*** Opening of INFORMATION ***

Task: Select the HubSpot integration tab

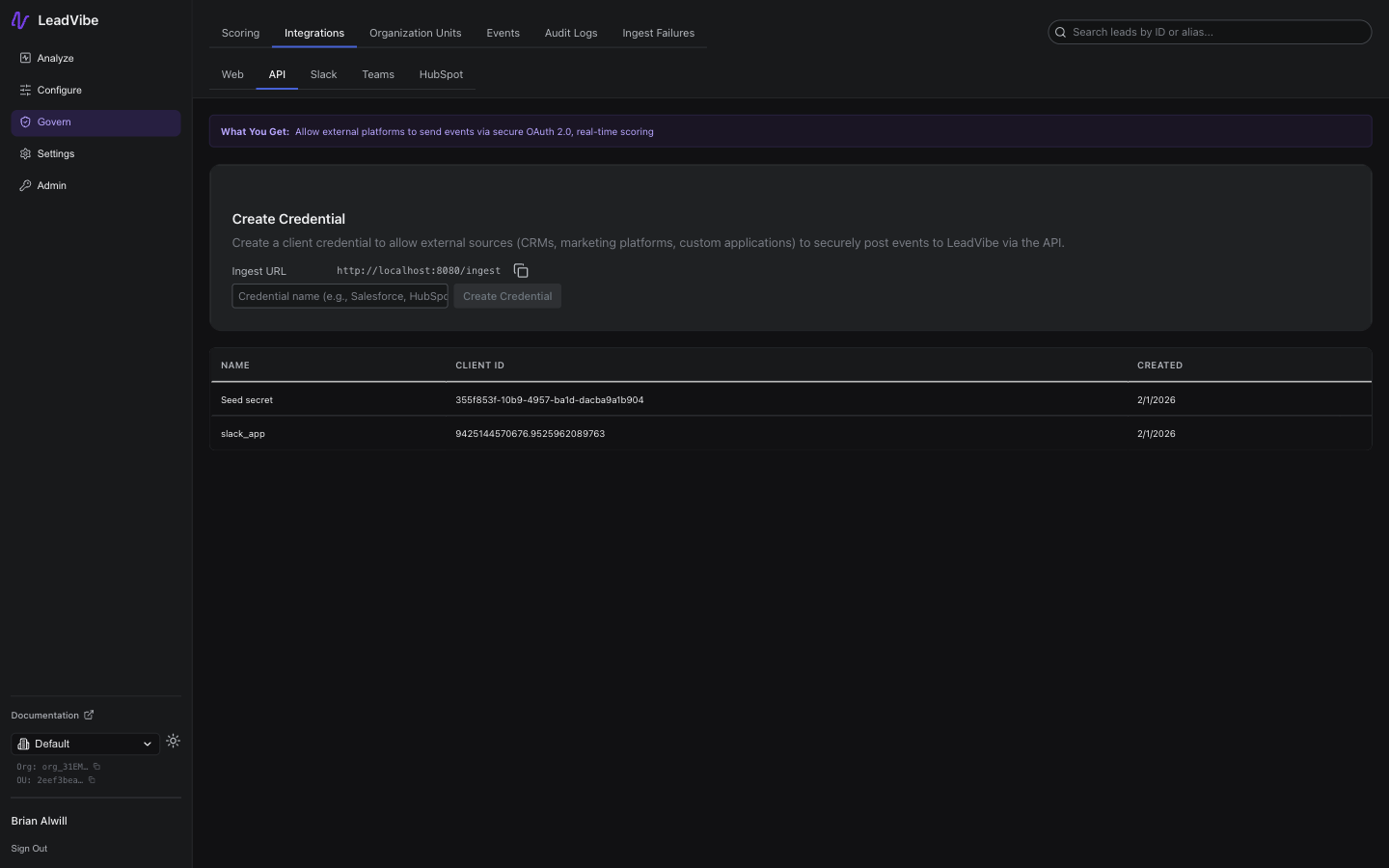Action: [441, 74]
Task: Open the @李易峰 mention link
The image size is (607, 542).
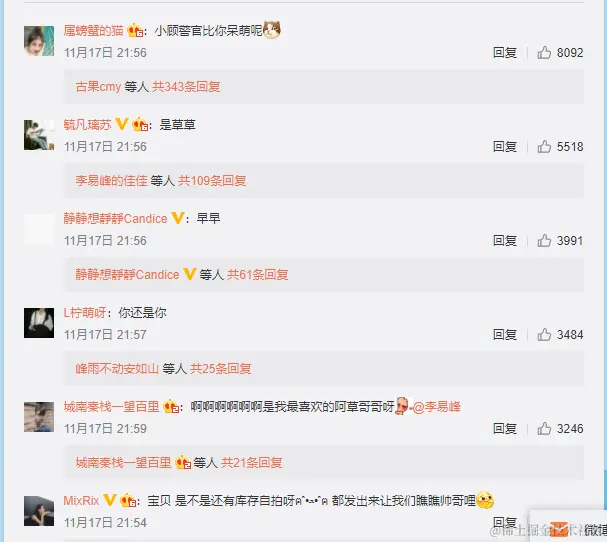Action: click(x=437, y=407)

*** Close of INFORMATION ***

• _DESCRIPTION OF THE TASK_:
Once the images are set aside, retype all of the material above exactly.

• _RESPONSE AREA_:
Task: Select the HubSpot integration tab

Action: [441, 74]
Task: Open the @李易峰 mention link
The image size is (607, 542).
Action: click(x=437, y=407)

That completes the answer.